▸ **REQUIREMENT**
Return every line of the entries below that contains the string "text", treating uppercase and lowercase letters as different.

═════ RECORDED INFORMATION ═════

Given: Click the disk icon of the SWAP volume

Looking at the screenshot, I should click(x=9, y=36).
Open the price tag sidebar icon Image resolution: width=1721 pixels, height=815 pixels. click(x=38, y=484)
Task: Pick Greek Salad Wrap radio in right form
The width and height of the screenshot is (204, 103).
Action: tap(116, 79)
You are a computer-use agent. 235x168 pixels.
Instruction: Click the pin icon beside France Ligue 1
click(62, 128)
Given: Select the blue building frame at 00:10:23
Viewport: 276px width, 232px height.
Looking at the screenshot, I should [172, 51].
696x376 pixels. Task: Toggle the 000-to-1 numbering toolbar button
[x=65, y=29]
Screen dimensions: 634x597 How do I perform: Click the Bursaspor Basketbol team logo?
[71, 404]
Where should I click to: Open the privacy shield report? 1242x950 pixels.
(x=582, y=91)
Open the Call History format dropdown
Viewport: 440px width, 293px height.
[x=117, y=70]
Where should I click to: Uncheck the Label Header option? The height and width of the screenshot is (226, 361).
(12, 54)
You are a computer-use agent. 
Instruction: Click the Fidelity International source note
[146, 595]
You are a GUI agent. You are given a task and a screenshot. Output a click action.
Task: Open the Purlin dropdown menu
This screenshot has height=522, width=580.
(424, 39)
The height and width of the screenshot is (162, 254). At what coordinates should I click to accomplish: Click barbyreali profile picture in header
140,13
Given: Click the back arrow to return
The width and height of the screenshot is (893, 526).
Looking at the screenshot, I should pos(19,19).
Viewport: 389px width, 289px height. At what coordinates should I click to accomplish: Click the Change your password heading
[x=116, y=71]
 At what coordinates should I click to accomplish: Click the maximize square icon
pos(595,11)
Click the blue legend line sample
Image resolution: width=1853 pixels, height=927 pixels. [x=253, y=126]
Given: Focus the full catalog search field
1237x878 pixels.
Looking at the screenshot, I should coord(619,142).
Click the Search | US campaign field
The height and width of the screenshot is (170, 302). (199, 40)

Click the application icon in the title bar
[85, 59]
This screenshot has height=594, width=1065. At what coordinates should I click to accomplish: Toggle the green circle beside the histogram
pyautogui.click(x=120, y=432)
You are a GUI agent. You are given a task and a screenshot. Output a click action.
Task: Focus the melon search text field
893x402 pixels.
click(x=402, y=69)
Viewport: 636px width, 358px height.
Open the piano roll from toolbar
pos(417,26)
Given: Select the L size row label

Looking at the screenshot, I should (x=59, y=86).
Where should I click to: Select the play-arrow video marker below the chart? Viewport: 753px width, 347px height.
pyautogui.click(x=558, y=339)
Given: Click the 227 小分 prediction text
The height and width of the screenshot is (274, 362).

═════

▸ **TASK ANSWER**
Task: Focus the melon search text field
Given: Click the 227 小分 prediction text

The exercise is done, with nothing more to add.